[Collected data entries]

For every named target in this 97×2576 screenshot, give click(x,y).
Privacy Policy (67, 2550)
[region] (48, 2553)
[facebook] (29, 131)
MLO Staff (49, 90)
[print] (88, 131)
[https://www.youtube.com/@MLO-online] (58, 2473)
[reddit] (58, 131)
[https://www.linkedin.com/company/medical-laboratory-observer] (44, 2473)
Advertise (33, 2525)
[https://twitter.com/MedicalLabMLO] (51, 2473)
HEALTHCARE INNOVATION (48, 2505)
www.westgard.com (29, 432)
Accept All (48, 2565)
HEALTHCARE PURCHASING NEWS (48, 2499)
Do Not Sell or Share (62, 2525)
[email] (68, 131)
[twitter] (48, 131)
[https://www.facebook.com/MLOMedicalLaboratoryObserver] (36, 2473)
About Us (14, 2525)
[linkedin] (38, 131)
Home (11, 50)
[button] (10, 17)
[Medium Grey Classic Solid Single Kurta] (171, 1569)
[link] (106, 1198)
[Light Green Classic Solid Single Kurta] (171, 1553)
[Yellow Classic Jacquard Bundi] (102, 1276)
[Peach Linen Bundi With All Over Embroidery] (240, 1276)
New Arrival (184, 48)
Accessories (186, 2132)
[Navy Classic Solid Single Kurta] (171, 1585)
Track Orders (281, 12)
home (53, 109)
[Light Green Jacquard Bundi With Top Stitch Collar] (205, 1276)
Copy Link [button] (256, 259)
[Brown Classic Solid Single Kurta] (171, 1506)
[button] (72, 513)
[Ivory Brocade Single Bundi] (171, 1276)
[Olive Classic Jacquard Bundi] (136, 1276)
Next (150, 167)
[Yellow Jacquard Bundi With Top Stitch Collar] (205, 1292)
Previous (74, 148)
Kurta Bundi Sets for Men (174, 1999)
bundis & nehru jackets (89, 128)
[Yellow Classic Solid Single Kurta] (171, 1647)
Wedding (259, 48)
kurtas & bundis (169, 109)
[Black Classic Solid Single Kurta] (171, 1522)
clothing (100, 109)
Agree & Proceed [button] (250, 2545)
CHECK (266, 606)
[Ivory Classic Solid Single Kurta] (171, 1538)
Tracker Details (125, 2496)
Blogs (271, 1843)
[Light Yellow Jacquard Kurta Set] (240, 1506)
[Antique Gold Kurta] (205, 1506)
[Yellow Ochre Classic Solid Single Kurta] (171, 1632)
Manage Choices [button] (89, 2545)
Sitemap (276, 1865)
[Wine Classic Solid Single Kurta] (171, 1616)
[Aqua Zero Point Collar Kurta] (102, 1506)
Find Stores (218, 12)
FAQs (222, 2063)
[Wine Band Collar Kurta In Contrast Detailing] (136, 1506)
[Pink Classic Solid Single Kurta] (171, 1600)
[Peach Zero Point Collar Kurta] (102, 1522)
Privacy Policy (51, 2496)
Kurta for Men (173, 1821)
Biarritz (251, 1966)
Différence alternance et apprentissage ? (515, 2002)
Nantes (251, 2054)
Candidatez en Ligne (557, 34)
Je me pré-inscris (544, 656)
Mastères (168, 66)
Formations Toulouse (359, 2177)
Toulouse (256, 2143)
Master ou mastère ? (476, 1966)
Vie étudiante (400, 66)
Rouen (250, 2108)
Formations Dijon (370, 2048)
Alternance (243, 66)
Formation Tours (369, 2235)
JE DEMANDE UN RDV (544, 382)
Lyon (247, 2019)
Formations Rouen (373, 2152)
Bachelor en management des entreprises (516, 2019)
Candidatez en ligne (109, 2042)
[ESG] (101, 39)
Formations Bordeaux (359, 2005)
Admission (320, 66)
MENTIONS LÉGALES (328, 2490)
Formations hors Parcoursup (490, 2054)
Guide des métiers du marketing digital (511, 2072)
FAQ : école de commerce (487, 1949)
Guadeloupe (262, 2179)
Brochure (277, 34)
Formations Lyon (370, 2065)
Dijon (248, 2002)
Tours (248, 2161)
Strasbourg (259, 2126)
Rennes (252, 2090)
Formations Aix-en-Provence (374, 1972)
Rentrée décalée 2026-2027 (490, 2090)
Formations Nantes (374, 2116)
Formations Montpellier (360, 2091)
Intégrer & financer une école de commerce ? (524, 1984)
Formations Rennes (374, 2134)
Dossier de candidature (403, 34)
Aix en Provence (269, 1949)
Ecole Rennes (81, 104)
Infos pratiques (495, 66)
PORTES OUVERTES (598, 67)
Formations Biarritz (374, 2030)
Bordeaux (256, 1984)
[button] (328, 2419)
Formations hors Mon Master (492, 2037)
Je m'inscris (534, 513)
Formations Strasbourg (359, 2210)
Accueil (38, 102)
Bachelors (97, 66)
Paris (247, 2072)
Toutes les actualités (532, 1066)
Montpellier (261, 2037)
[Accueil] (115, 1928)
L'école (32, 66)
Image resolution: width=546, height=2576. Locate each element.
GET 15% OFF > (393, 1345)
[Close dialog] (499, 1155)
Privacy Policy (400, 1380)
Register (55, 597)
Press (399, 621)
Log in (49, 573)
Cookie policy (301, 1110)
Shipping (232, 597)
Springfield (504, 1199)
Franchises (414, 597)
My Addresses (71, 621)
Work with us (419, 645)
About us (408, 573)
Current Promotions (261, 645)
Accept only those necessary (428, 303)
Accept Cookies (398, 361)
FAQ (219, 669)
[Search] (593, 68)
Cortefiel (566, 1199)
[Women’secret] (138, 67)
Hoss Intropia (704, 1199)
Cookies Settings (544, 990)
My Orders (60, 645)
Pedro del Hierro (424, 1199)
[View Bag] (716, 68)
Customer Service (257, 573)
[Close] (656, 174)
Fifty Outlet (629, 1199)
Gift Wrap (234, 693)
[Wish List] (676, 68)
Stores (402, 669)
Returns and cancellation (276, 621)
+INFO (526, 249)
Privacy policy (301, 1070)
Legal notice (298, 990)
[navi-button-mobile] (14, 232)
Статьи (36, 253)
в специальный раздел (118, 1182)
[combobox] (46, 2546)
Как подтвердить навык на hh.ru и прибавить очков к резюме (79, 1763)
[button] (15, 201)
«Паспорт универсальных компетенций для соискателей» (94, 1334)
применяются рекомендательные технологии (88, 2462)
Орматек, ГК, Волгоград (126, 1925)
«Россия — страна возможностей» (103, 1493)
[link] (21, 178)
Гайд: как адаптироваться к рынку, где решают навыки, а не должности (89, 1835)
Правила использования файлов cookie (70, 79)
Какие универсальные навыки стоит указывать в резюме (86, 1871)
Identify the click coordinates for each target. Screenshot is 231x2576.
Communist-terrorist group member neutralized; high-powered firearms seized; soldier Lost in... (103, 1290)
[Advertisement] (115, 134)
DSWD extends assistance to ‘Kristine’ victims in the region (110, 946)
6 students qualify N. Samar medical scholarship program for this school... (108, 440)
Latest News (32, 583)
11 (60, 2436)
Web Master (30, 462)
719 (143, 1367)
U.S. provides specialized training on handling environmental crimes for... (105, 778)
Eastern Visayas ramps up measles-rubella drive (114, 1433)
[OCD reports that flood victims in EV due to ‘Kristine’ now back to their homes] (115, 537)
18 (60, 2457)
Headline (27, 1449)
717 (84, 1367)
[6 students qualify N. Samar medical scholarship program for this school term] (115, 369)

● **Task objective**: From the records above, transcribe exactly the run of lines that opens with the line holding "[Peach Zero Point Collar Kurta] (102, 1522)" and closes with the line holding "My Addresses (71, 621)", both included.

● **Output of the task**:
[Peach Zero Point Collar Kurta] (102, 1522)
Privacy Policy (51, 2496)
Kurta for Men (173, 1821)
Biarritz (251, 1966)
Différence alternance et apprentissage ? (515, 2002)
Nantes (251, 2054)
Candidatez en Ligne (557, 34)
Je me pré-inscris (544, 656)
Mastères (168, 66)
Formations Toulouse (359, 2177)
Toulouse (256, 2143)
Master ou mastère ? (476, 1966)
Vie étudiante (400, 66)
Rouen (250, 2108)
Formations Dijon (370, 2048)
Alternance (243, 66)
Formation Tours (369, 2235)
JE DEMANDE UN RDV (544, 382)
Lyon (247, 2019)
Formations Rouen (373, 2152)
Bachelor en management des entreprises (516, 2019)
Candidatez en ligne (109, 2042)
[ESG] (101, 39)
Formations Bordeaux (359, 2005)
Admission (320, 66)
MENTIONS LÉGALES (328, 2490)
Formations hors Parcoursup (490, 2054)
Guide des métiers du marketing digital (511, 2072)
FAQ : école de commerce (487, 1949)
Guadeloupe (262, 2179)
Brochure (277, 34)
Formations Lyon (370, 2065)
Dijon (248, 2002)
Tours (248, 2161)
Strasbourg (259, 2126)
Rennes (252, 2090)
Formations Aix-en-Provence (374, 1972)
Rentrée décalée 2026-2027 (490, 2090)
Formations Nantes (374, 2116)
Formations Montpellier (360, 2091)
Intégrer & financer une école de commerce ? (524, 1984)
Formations Rennes (374, 2134)
Dossier de candidature (403, 34)
Aix en Provence (269, 1949)
Ecole Rennes (81, 104)
Infos pratiques (495, 66)
PORTES OUVERTES (598, 67)
Formations Biarritz (374, 2030)
Bordeaux (256, 1984)
[button] (328, 2419)
Formations hors Mon Master (492, 2037)
Je m'inscris (534, 513)
Formations Strasbourg (359, 2210)
Accueil (38, 102)
Bachelors (97, 66)
Paris (247, 2072)
Toutes les actualités (532, 1066)
Montpellier (261, 2037)
[Accueil] (115, 1928)
L'école (32, 66)
Image resolution: width=546, height=2576. Locate each element.
GET 15% OFF > (393, 1345)
[Close dialog] (499, 1155)
Privacy Policy (400, 1380)
Register (55, 597)
Press (399, 621)
Log in (49, 573)
Cookie policy (301, 1110)
Shipping (232, 597)
Springfield (504, 1199)
Franchises (414, 597)
My Addresses (71, 621)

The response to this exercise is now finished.